> **Materials provided**:
_____

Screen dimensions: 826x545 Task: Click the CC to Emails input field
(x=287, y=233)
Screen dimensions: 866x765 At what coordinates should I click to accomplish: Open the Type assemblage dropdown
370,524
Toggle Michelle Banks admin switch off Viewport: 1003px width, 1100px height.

_____

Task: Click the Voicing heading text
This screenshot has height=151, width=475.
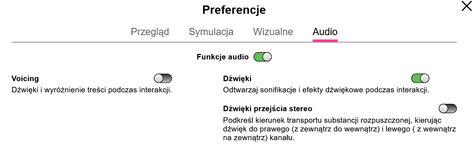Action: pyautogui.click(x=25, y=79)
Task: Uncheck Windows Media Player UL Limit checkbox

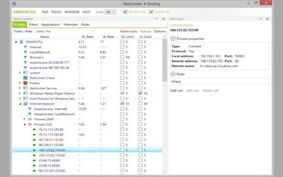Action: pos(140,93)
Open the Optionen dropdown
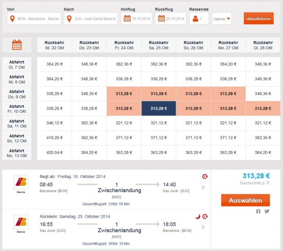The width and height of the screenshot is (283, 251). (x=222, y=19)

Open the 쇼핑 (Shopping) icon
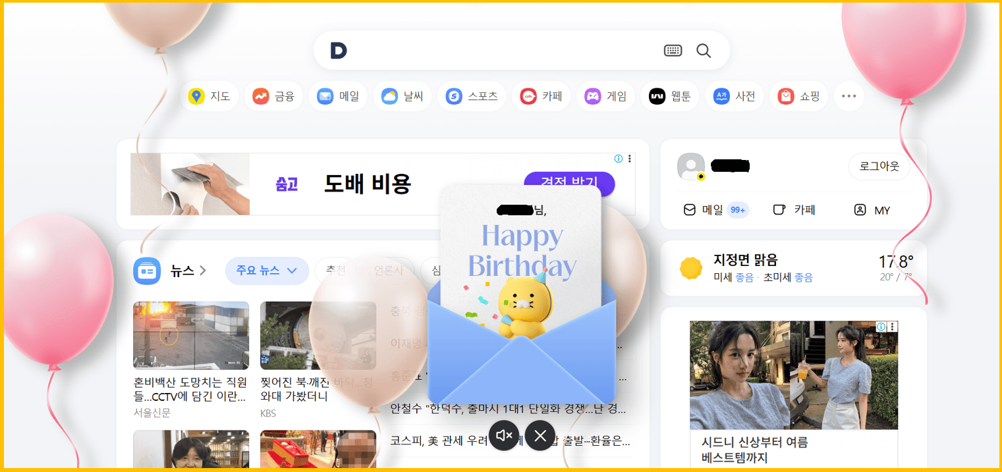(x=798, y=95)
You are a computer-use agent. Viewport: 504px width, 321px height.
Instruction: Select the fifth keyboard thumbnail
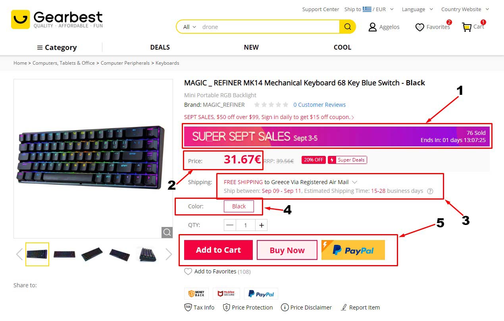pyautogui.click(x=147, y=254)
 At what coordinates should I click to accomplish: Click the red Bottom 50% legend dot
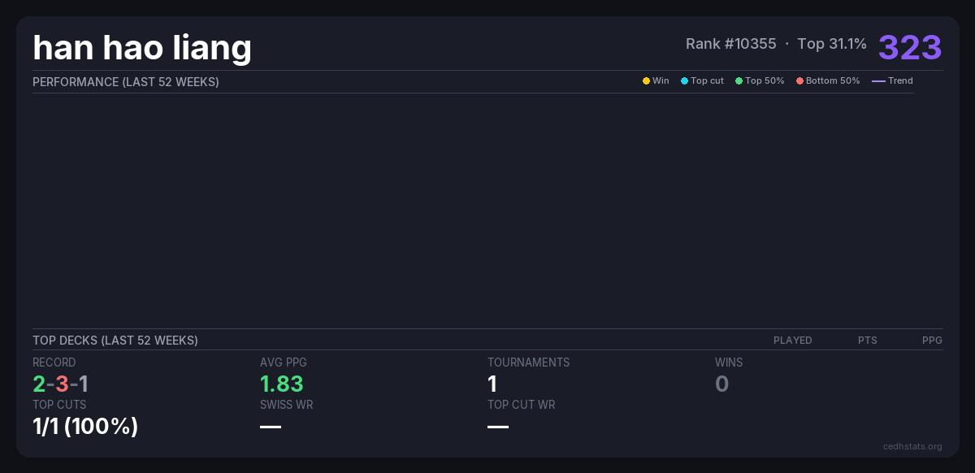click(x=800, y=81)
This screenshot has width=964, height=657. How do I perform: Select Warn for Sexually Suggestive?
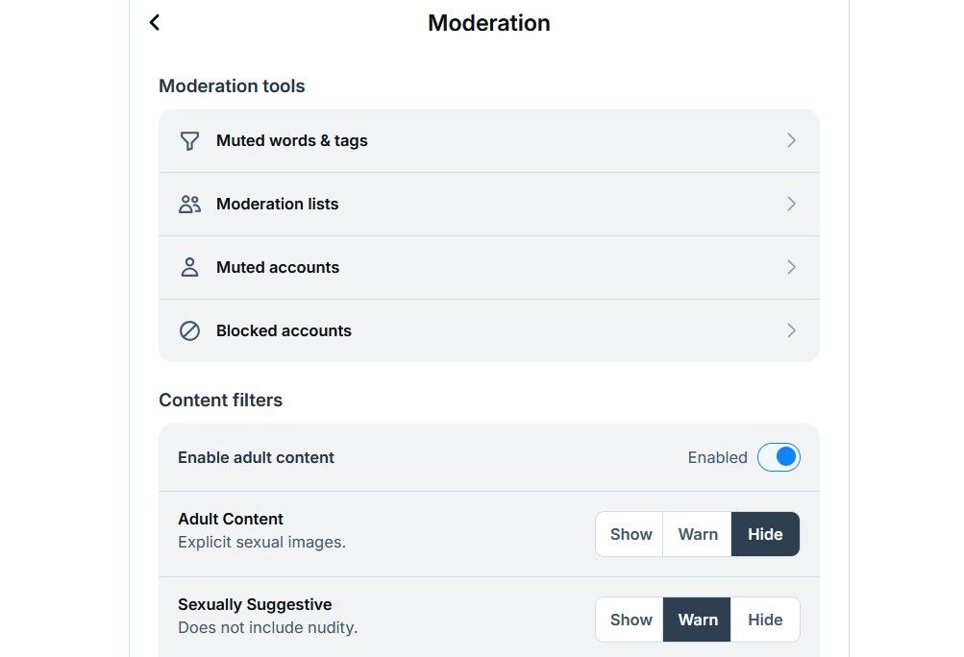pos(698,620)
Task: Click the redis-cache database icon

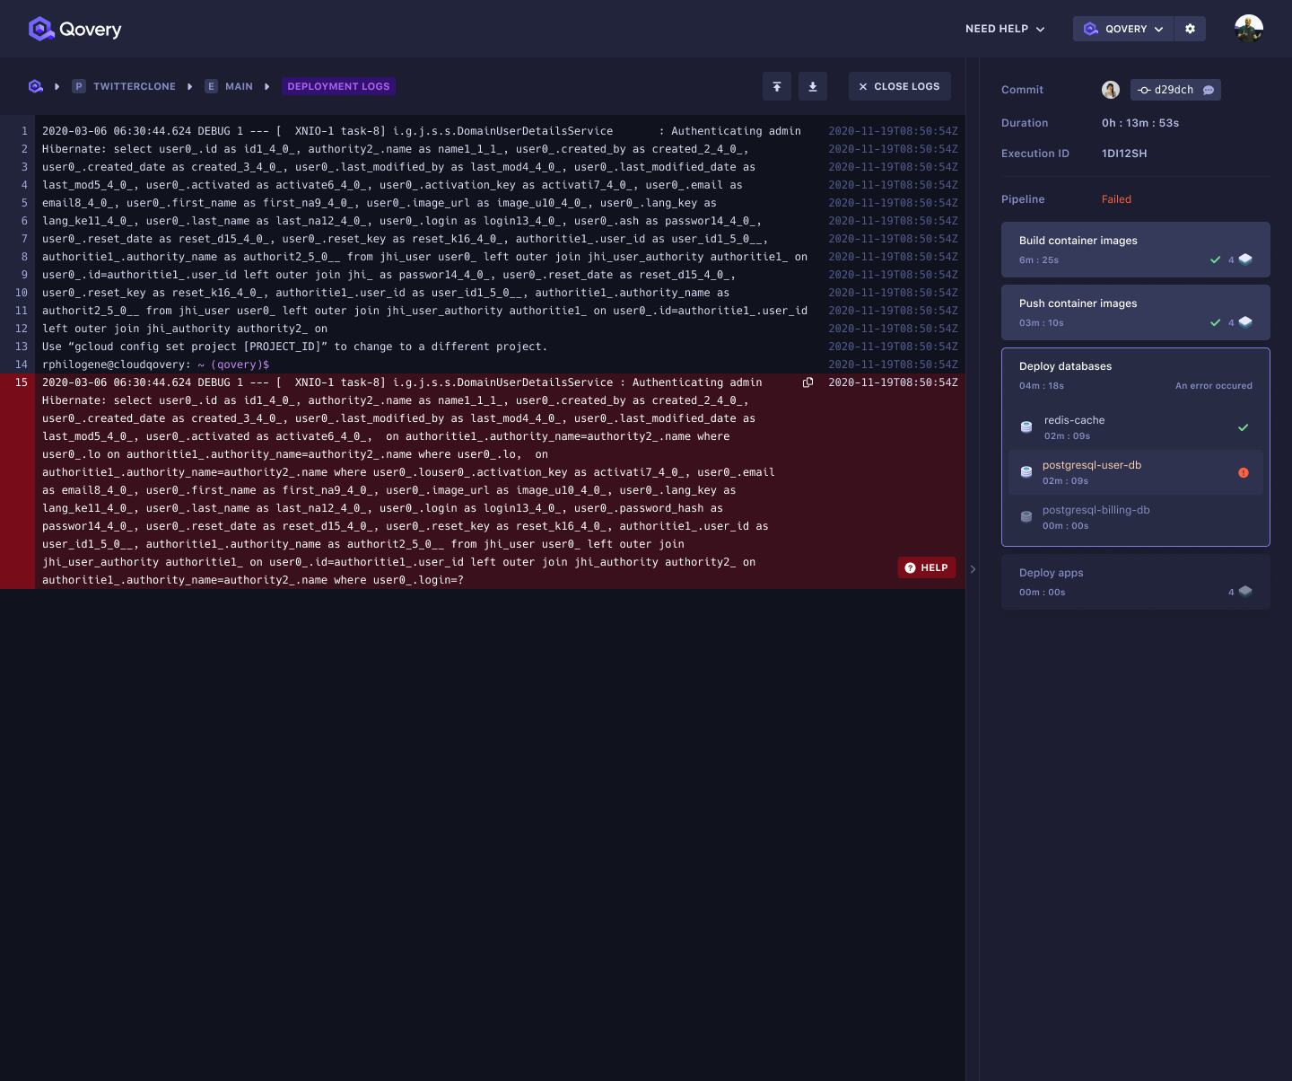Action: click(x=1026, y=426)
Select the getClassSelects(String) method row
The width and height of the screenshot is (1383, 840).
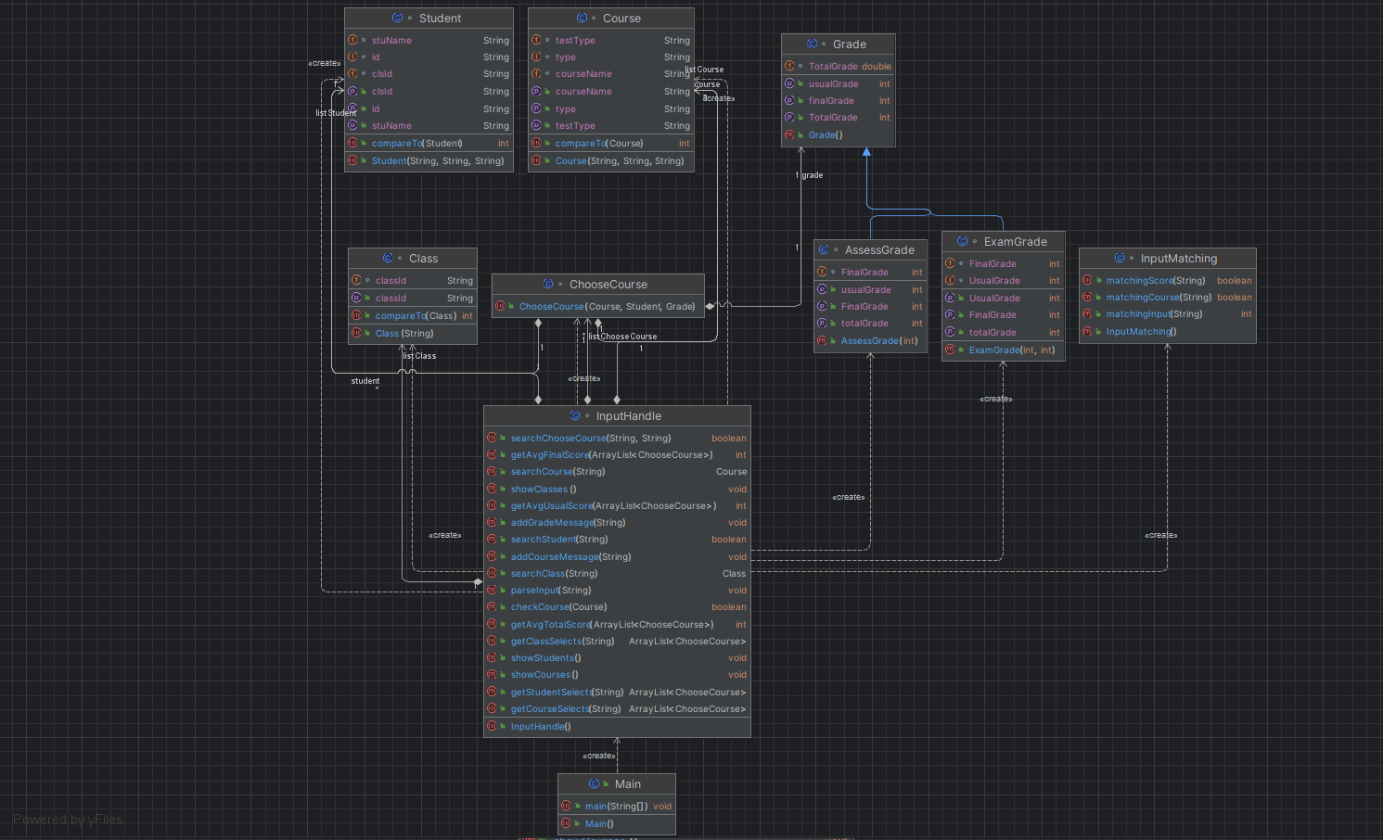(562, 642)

_____

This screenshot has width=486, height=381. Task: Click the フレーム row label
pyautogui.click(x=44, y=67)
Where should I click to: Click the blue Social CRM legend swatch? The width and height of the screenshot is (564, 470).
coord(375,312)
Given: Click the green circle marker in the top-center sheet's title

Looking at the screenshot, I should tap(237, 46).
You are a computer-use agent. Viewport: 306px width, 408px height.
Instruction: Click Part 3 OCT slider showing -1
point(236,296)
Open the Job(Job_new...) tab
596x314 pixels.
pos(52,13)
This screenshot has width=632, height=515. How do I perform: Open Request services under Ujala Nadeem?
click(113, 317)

_____

> **Directions**:
If a line in the data above holds the string "computer", copy it.

> **Result below**:
You are a computer-use agent. Viewport: 504px width, 321px height.
You are a computer-use agent. Viewport: 306px width, 408px height.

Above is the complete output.